**Short task:**
Put the part of the records that opens with the line containing "Open the Source Control view" and closes at the end of the records into a numbered list, one line per item and with no blank lines. Leave the pictures out of the answer.

— begin Records for the task —

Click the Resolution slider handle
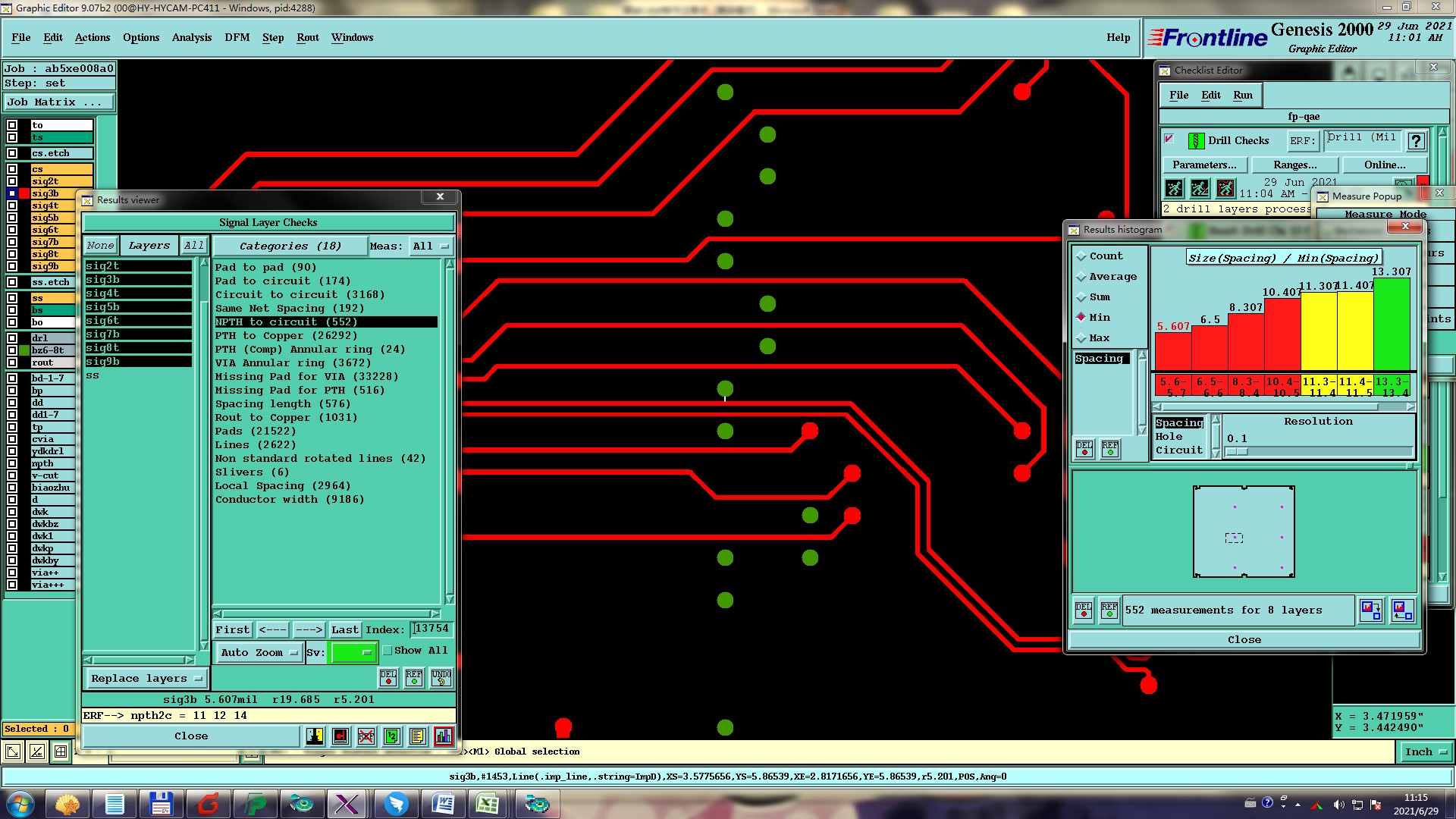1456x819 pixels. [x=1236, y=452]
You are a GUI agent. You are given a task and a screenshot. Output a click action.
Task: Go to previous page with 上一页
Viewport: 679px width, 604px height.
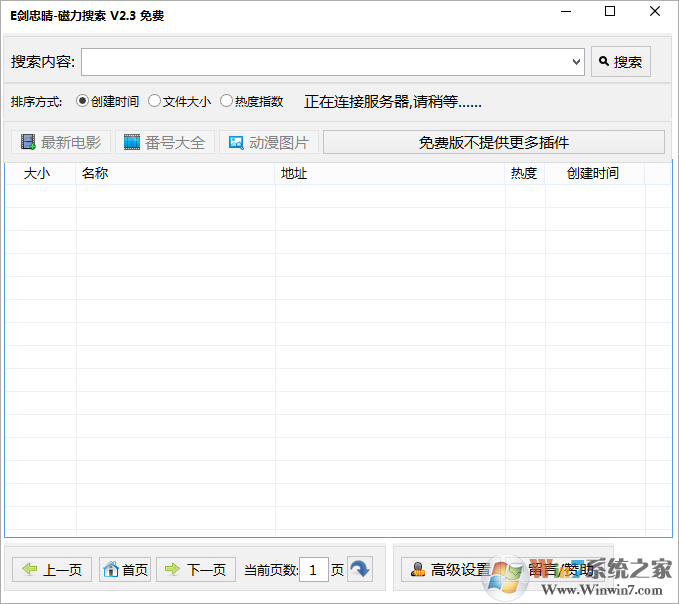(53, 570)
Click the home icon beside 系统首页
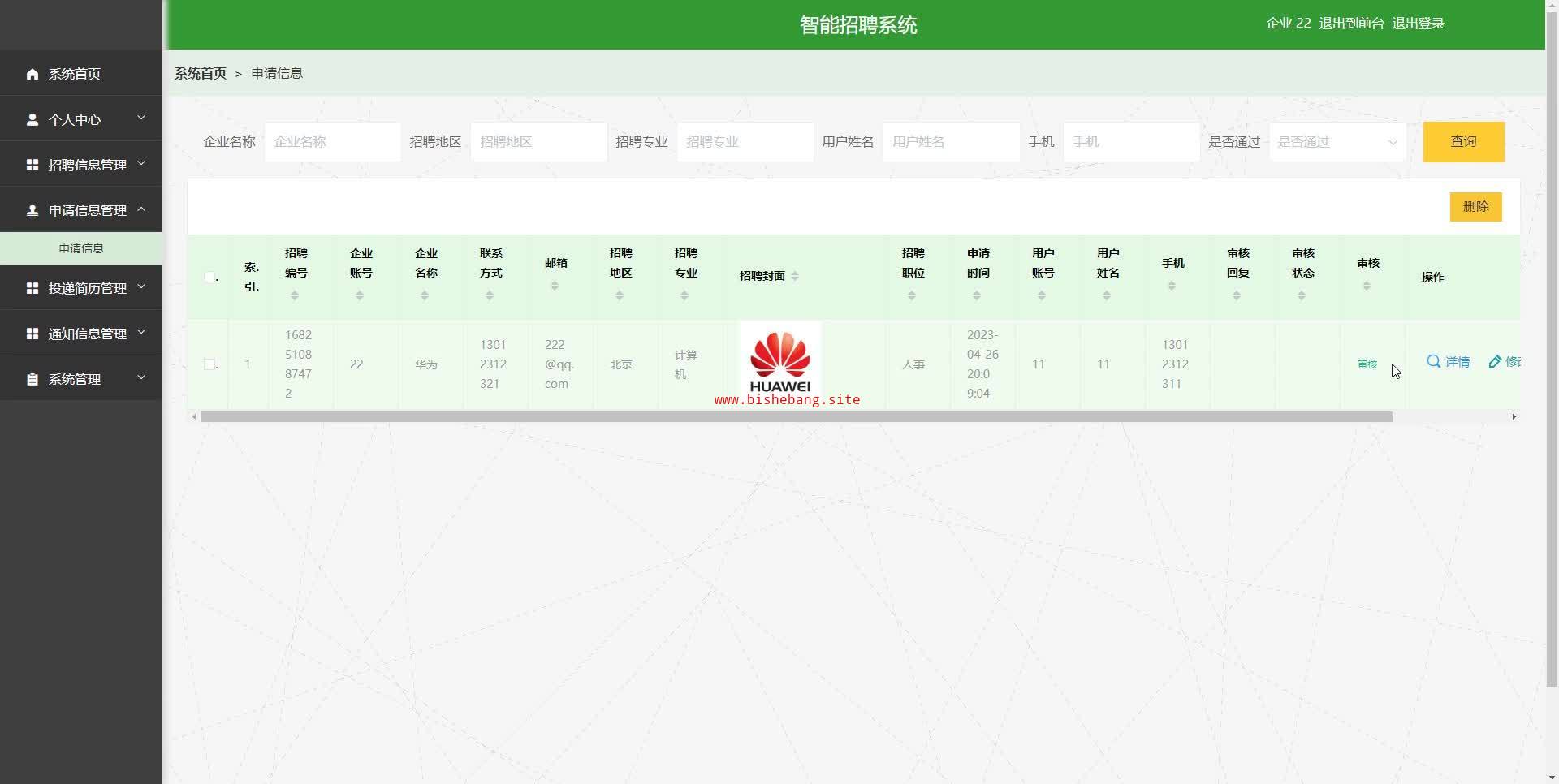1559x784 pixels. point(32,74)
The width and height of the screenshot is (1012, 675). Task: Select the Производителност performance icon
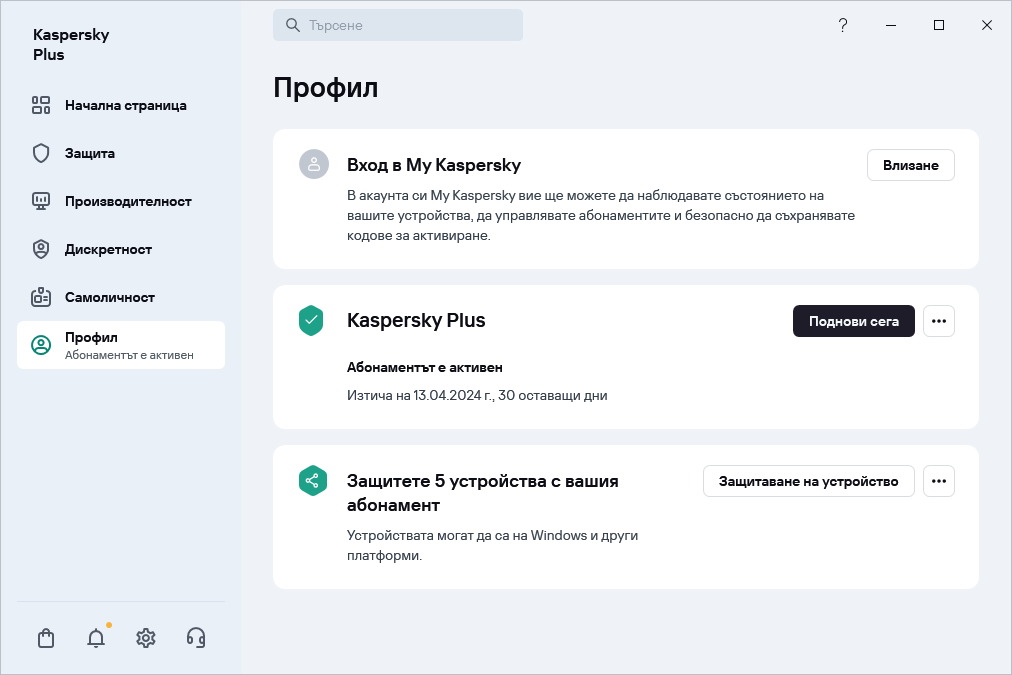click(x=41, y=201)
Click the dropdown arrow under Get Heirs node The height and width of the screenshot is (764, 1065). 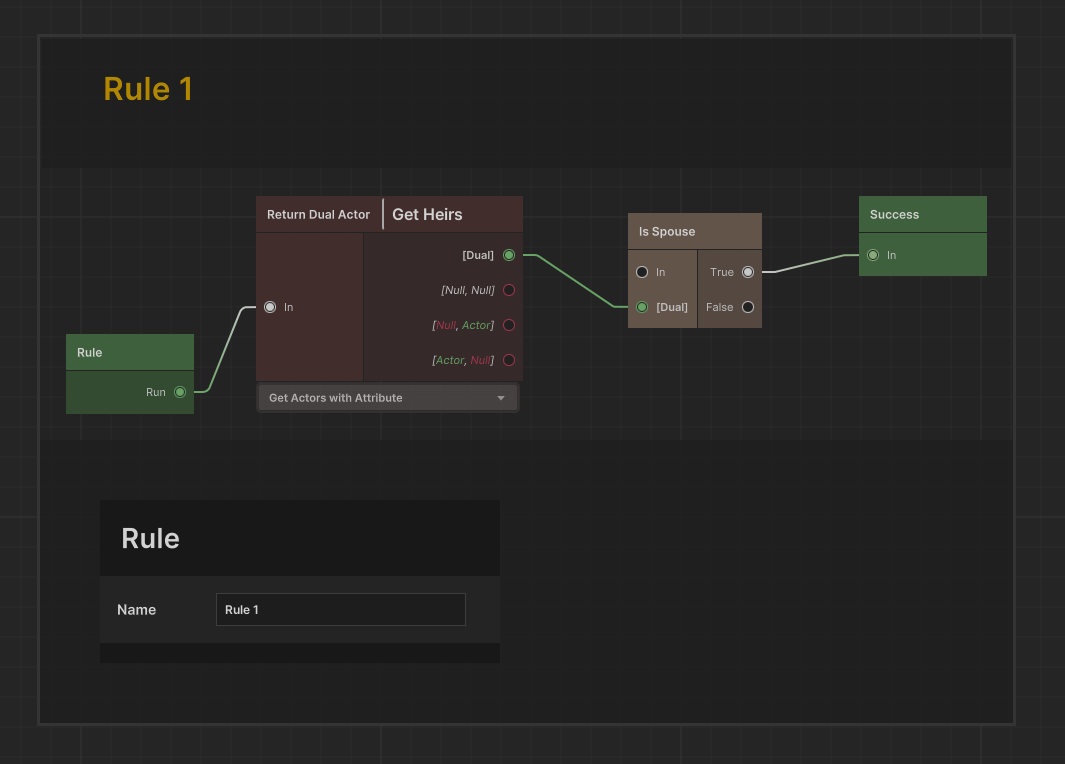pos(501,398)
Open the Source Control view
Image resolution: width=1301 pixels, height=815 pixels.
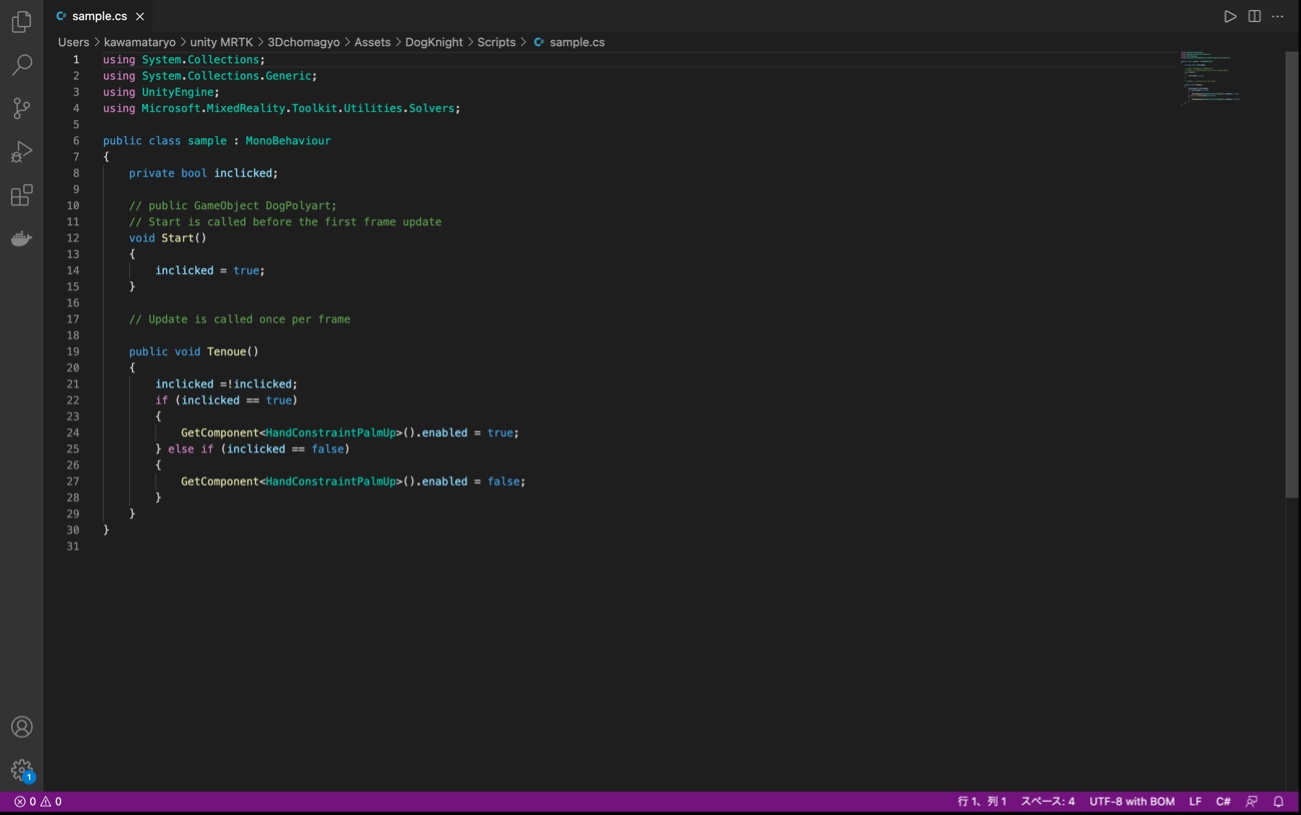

— end Records for the task —

**Problem solution:**
1. Open the Source Control view
2. Image resolution: width=1301 pixels, height=815 pixels.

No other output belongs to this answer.